What is needed:
Some entries follow. Reproduce exactly the lines starting at the one with "Home (163, 15)" and stopping after the one with "VIENTO Y EL SOL,EL (271, 1926)".

──────

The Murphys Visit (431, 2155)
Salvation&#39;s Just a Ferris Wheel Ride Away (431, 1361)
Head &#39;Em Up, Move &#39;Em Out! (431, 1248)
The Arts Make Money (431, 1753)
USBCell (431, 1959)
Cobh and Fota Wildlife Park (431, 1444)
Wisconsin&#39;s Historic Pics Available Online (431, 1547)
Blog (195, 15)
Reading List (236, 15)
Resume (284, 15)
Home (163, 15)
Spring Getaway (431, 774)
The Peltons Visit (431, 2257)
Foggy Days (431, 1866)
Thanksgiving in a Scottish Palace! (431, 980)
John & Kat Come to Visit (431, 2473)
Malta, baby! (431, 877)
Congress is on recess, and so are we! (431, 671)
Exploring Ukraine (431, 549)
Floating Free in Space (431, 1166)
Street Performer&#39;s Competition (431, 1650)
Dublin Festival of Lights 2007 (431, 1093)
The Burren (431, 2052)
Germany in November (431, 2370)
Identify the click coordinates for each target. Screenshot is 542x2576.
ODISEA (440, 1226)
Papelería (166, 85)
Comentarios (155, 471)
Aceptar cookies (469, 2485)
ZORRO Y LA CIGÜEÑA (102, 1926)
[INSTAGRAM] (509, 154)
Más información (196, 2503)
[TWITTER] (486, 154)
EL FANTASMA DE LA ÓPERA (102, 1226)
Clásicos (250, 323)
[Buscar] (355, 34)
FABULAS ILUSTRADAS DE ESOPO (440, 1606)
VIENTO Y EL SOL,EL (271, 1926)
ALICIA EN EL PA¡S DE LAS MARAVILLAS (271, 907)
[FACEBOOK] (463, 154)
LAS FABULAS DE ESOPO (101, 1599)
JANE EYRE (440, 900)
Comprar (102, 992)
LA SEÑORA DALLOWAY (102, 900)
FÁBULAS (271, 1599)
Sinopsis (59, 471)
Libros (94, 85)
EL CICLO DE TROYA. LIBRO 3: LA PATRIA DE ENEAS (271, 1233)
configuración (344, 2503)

──────

Written solution:
Home (163, 15)
Spring Getaway (431, 774)
The Peltons Visit (431, 2257)
Foggy Days (431, 1866)
Thanksgiving in a Scottish Palace! (431, 980)
John & Kat Come to Visit (431, 2473)
Malta, baby! (431, 877)
Congress is on recess, and so are we! (431, 671)
Exploring Ukraine (431, 549)
Floating Free in Space (431, 1166)
Street Performer&#39;s Competition (431, 1650)
Dublin Festival of Lights 2007 (431, 1093)
The Burren (431, 2052)
Germany in November (431, 2370)
Identify the click coordinates for each target. Screenshot is 542x2576.
ODISEA (440, 1226)
Papelería (166, 85)
Comentarios (155, 471)
Aceptar cookies (469, 2485)
ZORRO Y LA CIGÜEÑA (102, 1926)
[INSTAGRAM] (509, 154)
Más información (196, 2503)
[TWITTER] (486, 154)
EL FANTASMA DE LA ÓPERA (102, 1226)
Clásicos (250, 323)
[Buscar] (355, 34)
FABULAS ILUSTRADAS DE ESOPO (440, 1606)
VIENTO Y EL SOL,EL (271, 1926)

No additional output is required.